J Med Case Rep. 2011 Jun 25;5:233. doi: 10.1186/1752-1947-5-233.
The emergence of hepatic injury in patients with human immunodeficiency virus infection during highly active therapy presents a diagnostic dilemma. It may represent treatment side effects or autoimmune disorders, such as autoimmune hepatitis, emerging during immune restoration.

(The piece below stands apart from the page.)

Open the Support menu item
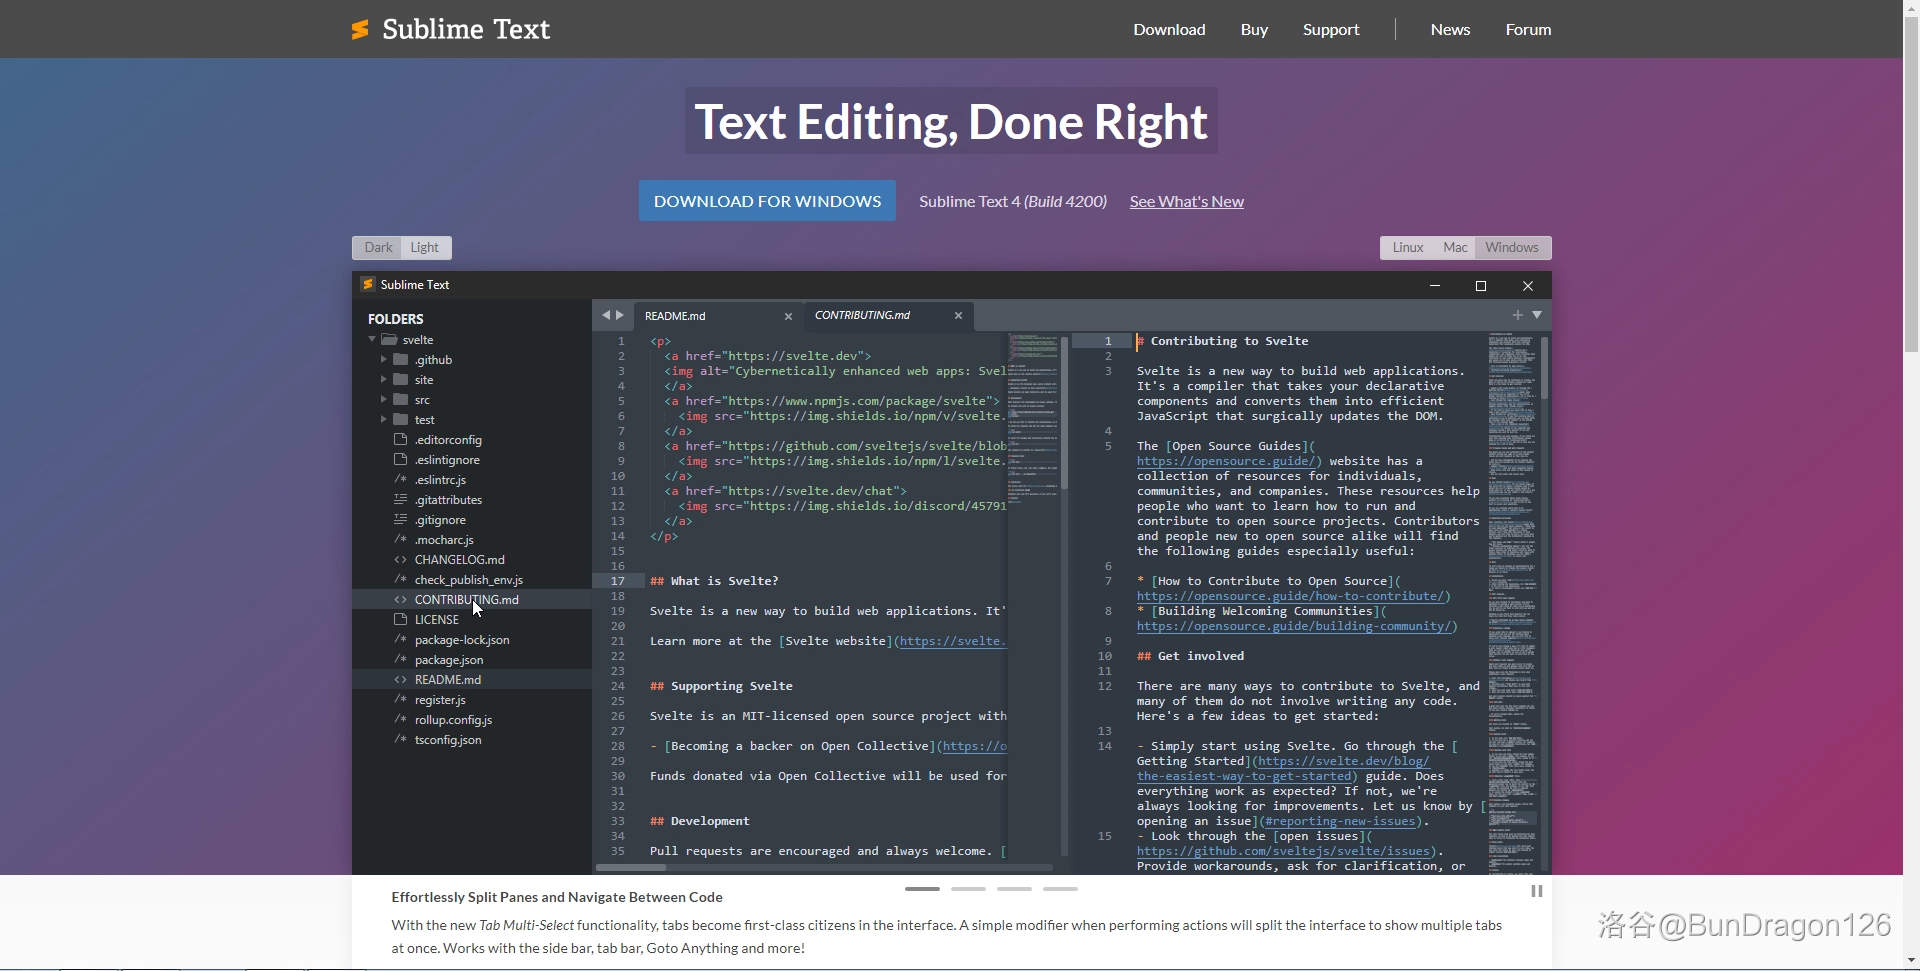 (1330, 30)
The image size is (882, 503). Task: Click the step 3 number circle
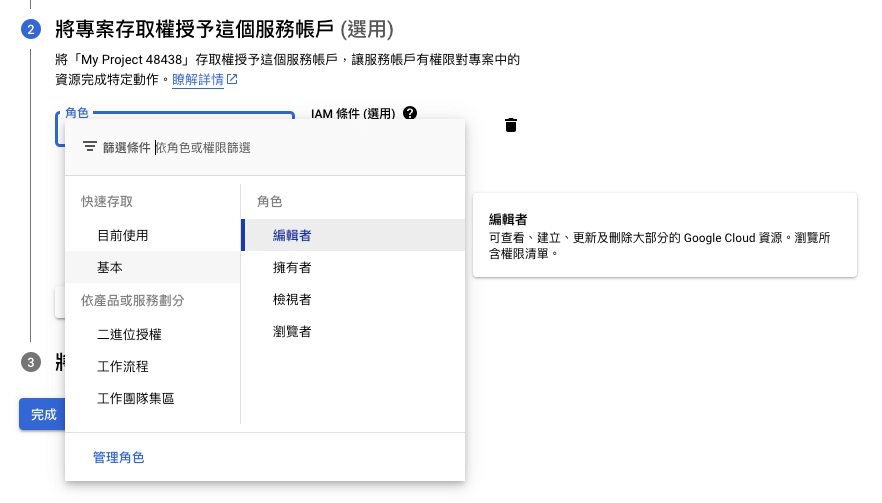31,362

We present the case of a 42-year-old African-American woman with human immunodeficiency virus infection who presented to our emergency department with severe abdominal pain and was found to have autoimmune hepatitis. A review of the literature revealed 12 reported cases of autoimmune hepatitis in adults with human immunodeficiency virus infection, only three of whom were diagnosed after highly active anti-retroviral treatment was initiated. All four cases (including our patient) were women, and one had a history of other autoimmune disorders. In our patient (the one patient case we are reporting), a liver biopsy revealed interface hepatitis, necrosis with lymphocytes and plasma cell infiltrates and variable degrees of fibrosis. All four cases required treatment with corticosteroids and/or other immune modulating agents and responded well.
Our review suggests that autoimmune hepatitis is a rare disorder which usually develops in women about six to eight months after commencing highly active anti-retroviral treatment during the recovery of CD4 lymphocytes. It represents either re-emergence of a pre-existing condition that was unrecognized or a de novo manifestation during immune reconstitution.
在高效抗逆转录病毒治疗期间,人类免疫缺陷病毒感染患者出现肝损伤会带来诊断难题。这可能代表治疗副作用或自身免疫性疾病,如免疫重建过程中出现的自身免疫性肝炎。
我们报告一例42岁的非裔美国女性人类免疫缺陷病毒感染患者,她因严重腹痛就诊于我院急诊科,被诊断为自身免疫性肝炎。文献回顾显示,有12例成人人类免疫缺陷病毒感染合并自身免疫性肝炎的报告病例,其中仅3例是在开始高效抗逆转录病毒治疗后确诊的。所有4例病例(包括我们的患者)均为女性,且1例有其他自身免疫性疾病史。在我们的患者(我们报告的这例单一病例)中,肝活检显示界面性肝炎、淋巴细胞和浆细胞浸润伴坏死以及不同程度的纤维化。所有4例病例均需要用皮质类固醇和/或其他免疫调节剂治疗,且反应良好。
我们的回顾表明,自身免疫性肝炎是一种罕见疾病,通常在女性开始高效抗逆转录病毒治疗后约6至8个月、CD4淋巴细胞恢复过程中发生。它代表既往未被识别的疾病复发或免疫重建过程中的新发表现。